Oh, no doubt about it... there are sh*tholes all over this planet. But, we have a constitution that is supposed to guarantee our rights. That's what our forefathers fought and died for. Those fundamental rights of our freedom are threatened everyday from those in our own government.



Mike Barham said:


> The world isn't going to end if Senator McCain or even one of the Democrats is elected. As I have said before, the Republic has endured bad presidents before, and it will endure bad ones again. Hell, America hasn't had a good president since Ronald Reagan, and it's still around.


You're right... But it's not just this election, it's been one bad president after another since (in my opinion) Reagan.

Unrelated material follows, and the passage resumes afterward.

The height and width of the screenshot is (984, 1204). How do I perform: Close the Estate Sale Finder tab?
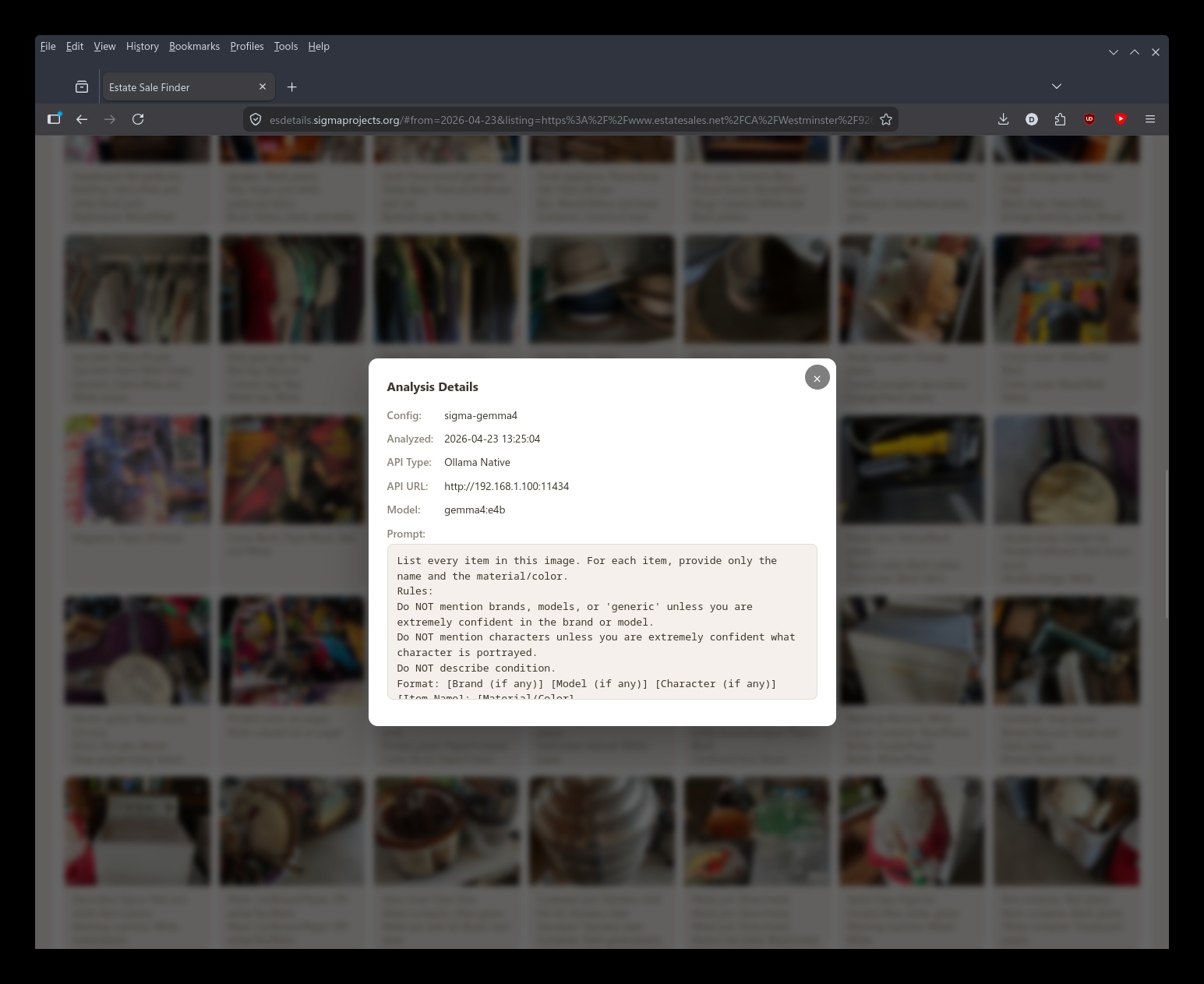click(x=263, y=87)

We are slowing bleeding to death... Which president and congress will deal this country it's final death blow, the point of no return. With most jobs going overseas or to Mexico, 30 million illegal Mexicans sucking the US system dry, China now the world's main supplier of.....well....sh*t and not to mention their new military strength , Iran building nuke, our southern border completely open for the most part, our continuous fight to keep our 2nd amendment rights, a failing educational system, etc. It's also extremely rare to see anything that says "Made in the USA" anymore.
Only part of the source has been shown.